▶ EXTRACTED DATA:
<<<<

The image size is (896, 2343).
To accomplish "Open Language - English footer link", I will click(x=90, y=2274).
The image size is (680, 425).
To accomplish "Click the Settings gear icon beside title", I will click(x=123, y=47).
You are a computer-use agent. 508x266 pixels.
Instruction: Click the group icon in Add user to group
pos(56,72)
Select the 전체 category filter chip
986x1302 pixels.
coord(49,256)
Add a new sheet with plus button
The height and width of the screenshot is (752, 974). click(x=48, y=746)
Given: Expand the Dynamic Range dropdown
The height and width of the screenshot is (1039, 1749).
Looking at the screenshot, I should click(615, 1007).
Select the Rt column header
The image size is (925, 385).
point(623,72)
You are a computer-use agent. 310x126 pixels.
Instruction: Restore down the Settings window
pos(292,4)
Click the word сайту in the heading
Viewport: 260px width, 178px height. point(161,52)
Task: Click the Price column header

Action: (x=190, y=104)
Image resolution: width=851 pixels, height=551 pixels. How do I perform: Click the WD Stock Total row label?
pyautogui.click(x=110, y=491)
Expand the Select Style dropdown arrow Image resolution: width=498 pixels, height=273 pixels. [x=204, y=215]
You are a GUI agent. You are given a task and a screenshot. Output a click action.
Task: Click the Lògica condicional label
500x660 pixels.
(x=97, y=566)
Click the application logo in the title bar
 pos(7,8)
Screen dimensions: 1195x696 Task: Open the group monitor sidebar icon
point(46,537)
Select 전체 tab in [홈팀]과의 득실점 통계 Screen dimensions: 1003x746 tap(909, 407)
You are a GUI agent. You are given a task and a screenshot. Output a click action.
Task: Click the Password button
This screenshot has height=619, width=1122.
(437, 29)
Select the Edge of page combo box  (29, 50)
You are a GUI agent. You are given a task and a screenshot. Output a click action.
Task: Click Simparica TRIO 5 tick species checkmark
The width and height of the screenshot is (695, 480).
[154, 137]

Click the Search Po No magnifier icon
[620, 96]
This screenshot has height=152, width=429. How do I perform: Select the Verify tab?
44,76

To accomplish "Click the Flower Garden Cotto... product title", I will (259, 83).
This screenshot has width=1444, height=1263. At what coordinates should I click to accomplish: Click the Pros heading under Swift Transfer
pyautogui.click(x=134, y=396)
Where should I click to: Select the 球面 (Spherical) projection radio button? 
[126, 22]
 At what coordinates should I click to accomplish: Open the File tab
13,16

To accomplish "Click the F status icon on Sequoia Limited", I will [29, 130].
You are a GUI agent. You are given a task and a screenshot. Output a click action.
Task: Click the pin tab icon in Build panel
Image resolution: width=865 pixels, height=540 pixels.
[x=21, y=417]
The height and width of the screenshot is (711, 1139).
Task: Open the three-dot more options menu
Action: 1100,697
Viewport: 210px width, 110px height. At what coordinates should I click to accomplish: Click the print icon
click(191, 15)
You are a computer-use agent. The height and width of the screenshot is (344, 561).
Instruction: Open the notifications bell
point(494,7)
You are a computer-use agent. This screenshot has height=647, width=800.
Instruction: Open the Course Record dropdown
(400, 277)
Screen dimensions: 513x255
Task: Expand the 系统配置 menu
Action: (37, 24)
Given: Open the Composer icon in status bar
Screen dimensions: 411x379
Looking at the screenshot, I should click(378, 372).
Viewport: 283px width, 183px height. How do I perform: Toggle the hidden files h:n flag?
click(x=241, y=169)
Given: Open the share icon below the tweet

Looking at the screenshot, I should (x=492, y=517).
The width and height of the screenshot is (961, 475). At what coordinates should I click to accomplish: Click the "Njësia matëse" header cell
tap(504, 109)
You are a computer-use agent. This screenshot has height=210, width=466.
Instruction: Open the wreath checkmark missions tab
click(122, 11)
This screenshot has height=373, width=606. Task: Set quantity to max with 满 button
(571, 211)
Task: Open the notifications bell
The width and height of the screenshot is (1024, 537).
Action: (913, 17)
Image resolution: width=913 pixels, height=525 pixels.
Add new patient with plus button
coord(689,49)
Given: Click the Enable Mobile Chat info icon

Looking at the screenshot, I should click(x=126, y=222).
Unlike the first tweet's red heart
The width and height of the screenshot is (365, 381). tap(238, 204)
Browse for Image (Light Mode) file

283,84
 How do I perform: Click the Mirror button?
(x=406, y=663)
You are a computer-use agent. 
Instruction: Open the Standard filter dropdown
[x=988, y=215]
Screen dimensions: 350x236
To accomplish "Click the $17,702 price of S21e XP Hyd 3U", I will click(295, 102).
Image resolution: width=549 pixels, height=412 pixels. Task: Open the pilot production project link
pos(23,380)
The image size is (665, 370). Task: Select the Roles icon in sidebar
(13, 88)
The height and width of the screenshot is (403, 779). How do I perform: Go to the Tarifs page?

>>>>

▶ REQUIREMENTS: Revise the material above by changing every occurrence of "computer-use agent" to "desktop automation agent", and reproduce all other text without alteration.

▶ TASK RESPONSE:
The image size is (896, 2343).
To accomplish "Open Language - English footer link", I will click(x=90, y=2274).
The image size is (680, 425).
To accomplish "Click the Settings gear icon beside title", I will click(x=123, y=47).
You are a desktop automation agent. 508x266 pixels.
Instruction: Click the group icon in Add user to group
pos(56,72)
Select the 전체 category filter chip
986x1302 pixels.
coord(49,256)
Add a new sheet with plus button
The height and width of the screenshot is (752, 974). click(x=48, y=746)
Given: Expand the Dynamic Range dropdown
The height and width of the screenshot is (1039, 1749).
Looking at the screenshot, I should click(615, 1007).
Select the Rt column header
The image size is (925, 385).
point(623,72)
You are a desktop automation agent. 310x126 pixels.
Instruction: Restore down the Settings window
pos(292,4)
Click the word сайту in the heading
Viewport: 260px width, 178px height. point(161,52)
Task: Click the Price column header

Action: (x=190, y=104)
Image resolution: width=851 pixels, height=551 pixels. How do I perform: Click the WD Stock Total row label?
pyautogui.click(x=110, y=491)
Expand the Select Style dropdown arrow Image resolution: width=498 pixels, height=273 pixels. [x=204, y=215]
You are a GUI agent. You are given a task and a screenshot. Output a click action.
Task: Click the Lògica condicional label
500x660 pixels.
(x=97, y=566)
Click the application logo in the title bar
 pos(7,8)
Screen dimensions: 1195x696 Task: Open the group monitor sidebar icon
point(46,537)
Select 전체 tab in [홈팀]과의 득실점 통계 Screen dimensions: 1003x746 tap(909, 407)
You are a GUI agent. You are given a task and a screenshot. Output a click action.
Task: Click the Password button
This screenshot has height=619, width=1122.
(437, 29)
Select the Edge of page combo box  (29, 50)
You are a GUI agent. You are given a task and a screenshot. Output a click action.
Task: Click Simparica TRIO 5 tick species checkmark
The width and height of the screenshot is (695, 480).
[154, 137]

Click the Search Po No magnifier icon
[620, 96]
This screenshot has height=152, width=429. How do I perform: Select the Verify tab?
44,76

To accomplish "Click the Flower Garden Cotto... product title", I will (259, 83).
This screenshot has width=1444, height=1263. At what coordinates should I click to accomplish: Click the Pros heading under Swift Transfer
pyautogui.click(x=134, y=396)
Where should I click to: Select the 球面 (Spherical) projection radio button? 
[126, 22]
 At what coordinates should I click to accomplish: Open the File tab
13,16

To accomplish "Click the F status icon on Sequoia Limited", I will [29, 130].
You are a GUI agent. You are given a task and a screenshot. Output a click action.
Task: Click the pin tab icon in Build panel
Image resolution: width=865 pixels, height=540 pixels.
[x=21, y=417]
The height and width of the screenshot is (711, 1139).
Task: Open the three-dot more options menu
Action: 1100,697
Viewport: 210px width, 110px height. At what coordinates should I click to accomplish: Click the print icon
click(191, 15)
You are a desktop automation agent. The height and width of the screenshot is (344, 561).
Instruction: Open the notifications bell
point(494,7)
You are a desktop automation agent. This screenshot has height=647, width=800.
Instruction: Open the Course Record dropdown
(400, 277)
Screen dimensions: 513x255
Task: Expand the 系统配置 menu
Action: (37, 24)
Given: Open the Composer icon in status bar
Screen dimensions: 411x379
Looking at the screenshot, I should click(378, 372).
Viewport: 283px width, 183px height. How do I perform: Toggle the hidden files h:n flag?
click(x=241, y=169)
Given: Open the share icon below the tweet

Looking at the screenshot, I should (x=492, y=517).
The width and height of the screenshot is (961, 475). At what coordinates should I click to accomplish: Click the "Njësia matëse" header cell
tap(504, 109)
You are a desktop automation agent. This screenshot has height=210, width=466.
Instruction: Open the wreath checkmark missions tab
click(122, 11)
This screenshot has height=373, width=606. Task: Set quantity to max with 满 button
(571, 211)
Task: Open the notifications bell
The width and height of the screenshot is (1024, 537).
Action: (913, 17)
Image resolution: width=913 pixels, height=525 pixels.
Add new patient with plus button
coord(689,49)
Given: Click the Enable Mobile Chat info icon

Looking at the screenshot, I should click(x=126, y=222).
Unlike the first tweet's red heart
The width and height of the screenshot is (365, 381). tap(238, 204)
Browse for Image (Light Mode) file

283,84
 How do I perform: Click the Mirror button?
(x=406, y=663)
You are a desktop automation agent. 
Instruction: Open the Standard filter dropdown
[x=988, y=215]
Screen dimensions: 350x236
To accomplish "Click the $17,702 price of S21e XP Hyd 3U", I will click(295, 102).
Image resolution: width=549 pixels, height=412 pixels. Task: Open the pilot production project link
pos(23,380)
The image size is (665, 370). Task: Select the Roles icon in sidebar
(13, 88)
The height and width of the screenshot is (403, 779). How do I perform: Go to the Tarifs page?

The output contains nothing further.